The specific clinical hypothesis of Terraneo et al.6 arose directly from an experiment by Chen et al. in 2013.
Rats that compulsively seek cocaine have been found to have lower activity in an area of the medial prefrontal cortex known as the prelimbic cortex than non–drug-seeking rats. When Chen et al. optogenetically stimulated prelimbic cortex in compulsive rats, their cocaine-seeking behavior decreased. Terraneo et al.6 adapted this approach to the clinical setting using a technique called transcranial magnetic stimulation (TMS). This noninvasive brain stimulation modality, approved for treatment of major depression in the US and in Europe8, employs strong, rapidly changing (millisecond timescale) magnetic fields arising from coiled wires positioned outside the head, which in turn induce electrical responses inside the brain.
Terraneo et al. recruited 32 cocaine-addicted individuals to participate in this open study. Half of the participants were randomly allocated to rTMS therapy and the other half were allocated to a standard drug treatment (a cocktail of medications that have been used to treat symptoms of cocaine withdrawal). Although the study was brief, 69% of individuals in the rTMS-treated group remained drug-free during the initial treatment phase, compared with 19% of the control group (as tracked by urine drug tests). The rTMS group also reported significantly less cocaine craving. The difference between groups emerged early during the treatment: by day 12, 50% of the control group had already relapsed, whereas not a single member of the rTMS group had relapsed. A marker of naturalistic practicality was that no rTMS patients dropped out during the first month of treatment, whereas three participants were lost from the control group.
An important conclusion of the study was that stimulation of the DLPFC may suppress the compulsionof cocaine-addicted subjects to seek out cocaine.

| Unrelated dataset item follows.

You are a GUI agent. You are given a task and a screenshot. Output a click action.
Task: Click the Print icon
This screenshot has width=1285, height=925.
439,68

The study by Terraneo et al. not only stirs new hope for principled interventional treatment of addiction, but also, more fundamentally, defines a new process for neuroscience.

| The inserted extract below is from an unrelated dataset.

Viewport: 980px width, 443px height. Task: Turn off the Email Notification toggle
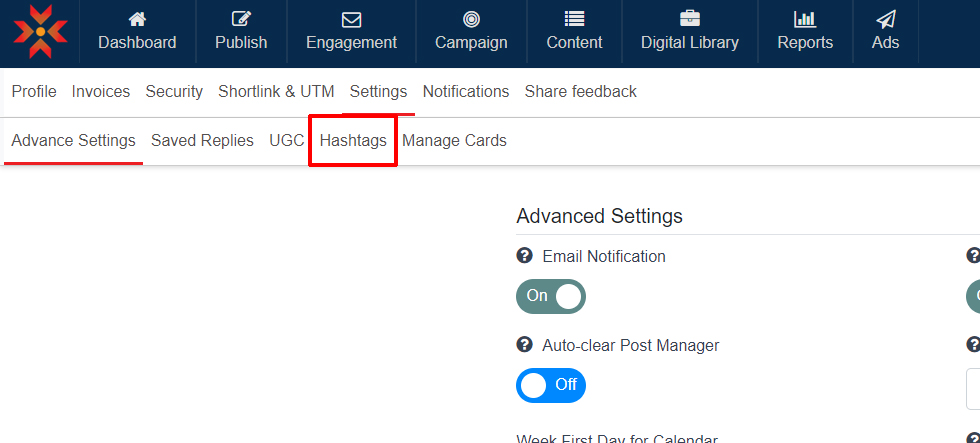(551, 296)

A challenge for the future will be to optimize neuromodulation parameters for anatomical and temporal precision, minimally invasive access to deep brain regions, and strong safety and efficacy profiles that leverage the avalanche of insights emerging from the basic science laboratories. Meanwhile, fundamental laboratory research will continue to lay essential foundations for understanding the brain as a complex dynamical system and for probing the causal underpinnings of adaptive and maladaptive behaviors.